> ACTION ITEM
Print all of the records below again without a single difference.

Saved entries:
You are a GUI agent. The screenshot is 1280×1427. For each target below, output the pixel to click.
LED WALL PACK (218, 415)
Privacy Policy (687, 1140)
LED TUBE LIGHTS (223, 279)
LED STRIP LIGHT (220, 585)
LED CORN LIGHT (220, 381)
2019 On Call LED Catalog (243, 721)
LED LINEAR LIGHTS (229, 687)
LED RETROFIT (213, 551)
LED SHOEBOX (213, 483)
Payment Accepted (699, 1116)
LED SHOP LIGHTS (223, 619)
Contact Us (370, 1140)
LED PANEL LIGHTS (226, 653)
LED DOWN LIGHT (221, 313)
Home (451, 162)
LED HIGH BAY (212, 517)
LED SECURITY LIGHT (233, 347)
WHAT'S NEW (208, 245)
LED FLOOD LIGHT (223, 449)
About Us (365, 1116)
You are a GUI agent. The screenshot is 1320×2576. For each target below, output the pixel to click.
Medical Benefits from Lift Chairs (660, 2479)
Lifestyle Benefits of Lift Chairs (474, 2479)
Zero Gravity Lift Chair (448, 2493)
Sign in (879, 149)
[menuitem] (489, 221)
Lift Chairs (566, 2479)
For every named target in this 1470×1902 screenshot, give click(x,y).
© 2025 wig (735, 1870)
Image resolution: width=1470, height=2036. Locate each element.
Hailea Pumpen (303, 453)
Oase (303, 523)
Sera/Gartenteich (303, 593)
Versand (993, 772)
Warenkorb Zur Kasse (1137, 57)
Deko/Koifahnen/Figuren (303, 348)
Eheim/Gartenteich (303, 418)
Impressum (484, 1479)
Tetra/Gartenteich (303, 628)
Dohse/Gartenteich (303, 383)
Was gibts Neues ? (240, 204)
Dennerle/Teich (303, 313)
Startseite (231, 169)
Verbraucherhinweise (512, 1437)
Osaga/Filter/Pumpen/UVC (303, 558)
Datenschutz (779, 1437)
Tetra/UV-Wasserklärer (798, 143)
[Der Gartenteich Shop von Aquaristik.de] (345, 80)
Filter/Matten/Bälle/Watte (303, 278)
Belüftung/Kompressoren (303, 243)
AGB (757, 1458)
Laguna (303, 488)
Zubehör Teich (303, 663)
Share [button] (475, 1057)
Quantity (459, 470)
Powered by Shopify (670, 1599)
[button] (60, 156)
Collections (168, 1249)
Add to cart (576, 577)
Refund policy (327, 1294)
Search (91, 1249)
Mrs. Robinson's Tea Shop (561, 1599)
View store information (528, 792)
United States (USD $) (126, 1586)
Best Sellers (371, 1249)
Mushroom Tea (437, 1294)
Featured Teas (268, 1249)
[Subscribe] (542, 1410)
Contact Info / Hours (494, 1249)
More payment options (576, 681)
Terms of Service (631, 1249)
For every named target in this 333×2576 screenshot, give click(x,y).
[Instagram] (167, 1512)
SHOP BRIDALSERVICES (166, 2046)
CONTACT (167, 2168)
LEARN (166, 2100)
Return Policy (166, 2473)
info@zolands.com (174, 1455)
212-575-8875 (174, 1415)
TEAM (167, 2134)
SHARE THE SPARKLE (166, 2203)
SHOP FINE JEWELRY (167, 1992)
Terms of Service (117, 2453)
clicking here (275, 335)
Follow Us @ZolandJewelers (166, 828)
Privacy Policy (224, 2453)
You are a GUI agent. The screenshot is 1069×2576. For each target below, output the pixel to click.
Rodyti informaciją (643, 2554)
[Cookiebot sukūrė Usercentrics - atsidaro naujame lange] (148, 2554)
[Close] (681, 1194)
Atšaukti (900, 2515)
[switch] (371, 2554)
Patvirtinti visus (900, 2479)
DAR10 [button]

> TASK RESPONSE
You are a GUI agent. The screenshot is 1280×1427. For each target below, output the pixel to click.
LED WALL PACK (218, 415)
Privacy Policy (687, 1140)
LED TUBE LIGHTS (223, 279)
LED STRIP LIGHT (220, 585)
LED CORN LIGHT (220, 381)
2019 On Call LED Catalog (243, 721)
LED LINEAR LIGHTS (229, 687)
LED RETROFIT (213, 551)
LED SHOEBOX (213, 483)
Payment Accepted (699, 1116)
LED SHOP LIGHTS (223, 619)
Contact Us (370, 1140)
LED PANEL LIGHTS (226, 653)
LED DOWN LIGHT (221, 313)
Home (451, 162)
LED HIGH BAY (212, 517)
LED SECURITY LIGHT (233, 347)
WHAT'S NEW (208, 245)
LED FLOOD LIGHT (223, 449)
About Us (365, 1116)
You are a GUI agent. The screenshot is 1320×2576. For each target below, output the pixel to click.
Medical Benefits from Lift Chairs (660, 2479)
Lifestyle Benefits of Lift Chairs (474, 2479)
Zero Gravity Lift Chair (448, 2493)
Sign in (879, 149)
[menuitem] (489, 221)
Lift Chairs (566, 2479)
For every named target in this 1470×1902 screenshot, give click(x,y).
© 2025 wig (735, 1870)
Image resolution: width=1470, height=2036. Locate each element.
Hailea Pumpen (303, 453)
Oase (303, 523)
Sera/Gartenteich (303, 593)
Versand (993, 772)
Warenkorb Zur Kasse (1137, 57)
Deko/Koifahnen/Figuren (303, 348)
Eheim/Gartenteich (303, 418)
Impressum (484, 1479)
Tetra/Gartenteich (303, 628)
Dohse/Gartenteich (303, 383)
Was gibts Neues ? (240, 204)
Dennerle/Teich (303, 313)
Startseite (231, 169)
Verbraucherhinweise (512, 1437)
Osaga/Filter/Pumpen/UVC (303, 558)
Datenschutz (779, 1437)
Tetra/UV-Wasserklärer (798, 143)
[Der Gartenteich Shop von Aquaristik.de] (345, 80)
Filter/Matten/Bälle/Watte (303, 278)
Belüftung/Kompressoren (303, 243)
AGB (757, 1458)
Laguna (303, 488)
Zubehör Teich (303, 663)
Share [button] (475, 1057)
Quantity (459, 470)
Powered by Shopify (670, 1599)
[button] (60, 156)
Collections (168, 1249)
Add to cart (576, 577)
Refund policy (327, 1294)
Search (91, 1249)
Mrs. Robinson's Tea Shop (561, 1599)
View store information (528, 792)
United States (USD $) (126, 1586)
Best Sellers (371, 1249)
Mushroom Tea (437, 1294)
Featured Teas (268, 1249)
[Subscribe] (542, 1410)
Contact Info / Hours (494, 1249)
More payment options (576, 681)
Terms of Service (631, 1249)
For every named target in this 333×2576 screenshot, give click(x,y).
[Instagram] (167, 1512)
SHOP BRIDALSERVICES (166, 2046)
CONTACT (167, 2168)
LEARN (166, 2100)
Return Policy (166, 2473)
info@zolands.com (174, 1455)
212-575-8875 (174, 1415)
TEAM (167, 2134)
SHARE THE SPARKLE (166, 2203)
SHOP FINE JEWELRY (167, 1992)
Terms of Service (117, 2453)
clicking here (275, 335)
Follow Us @ZolandJewelers (166, 828)
Privacy Policy (224, 2453)
You are a GUI agent. The screenshot is 1069×2576. For each target below, output the pixel to click.
Rodyti informaciją (643, 2554)
[Cookiebot sukūrė Usercentrics - atsidaro naujame lange] (148, 2554)
[Close] (681, 1194)
Atšaukti (900, 2515)
[switch] (371, 2554)
Patvirtinti visus (900, 2479)
DAR10 [button]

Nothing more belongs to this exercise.